TASK STATEMENT -
Every line of the material below should be output exactly as written, with the images skipped.

□ □ □ □

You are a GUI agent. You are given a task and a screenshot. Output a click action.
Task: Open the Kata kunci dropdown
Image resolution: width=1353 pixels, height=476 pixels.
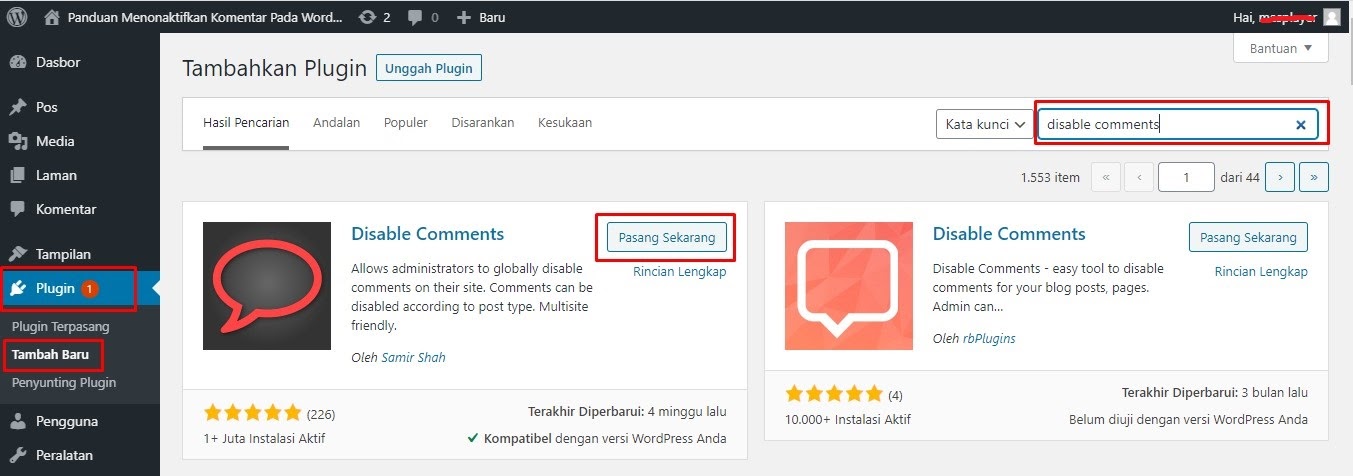click(985, 124)
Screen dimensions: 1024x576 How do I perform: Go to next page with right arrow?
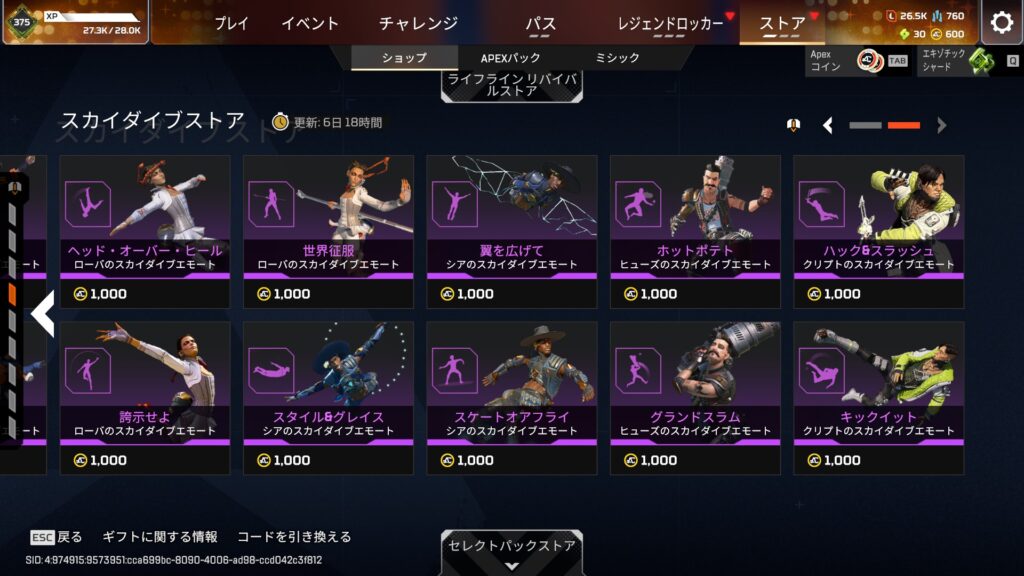941,125
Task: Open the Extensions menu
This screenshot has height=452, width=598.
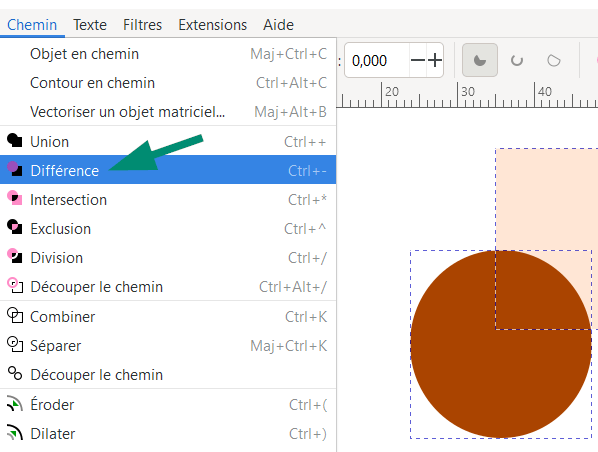Action: click(x=212, y=25)
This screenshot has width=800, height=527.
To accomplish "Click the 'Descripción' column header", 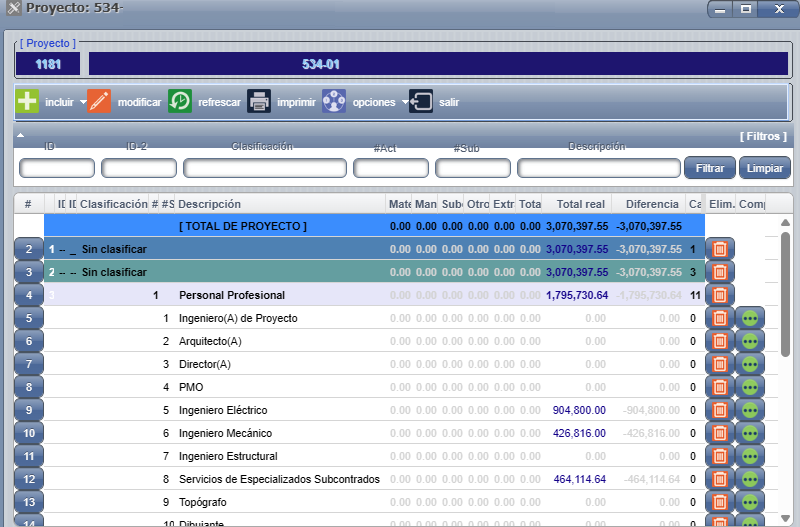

□ □ □ □

RESPONSE TO THE EXERCISE -
You are a GUI agent. You are given a task and a screenshot. Output a click action.
Task: Open the Kata kunci dropdown
Image resolution: width=1353 pixels, height=476 pixels.
click(985, 124)
Screen dimensions: 1024x576 How do I perform: Go to next page with right arrow?
941,125
Task: Open the Extensions menu
This screenshot has height=452, width=598.
Action: click(x=212, y=25)
This screenshot has width=800, height=527.
To accomplish "Click the 'Descripción' column header", 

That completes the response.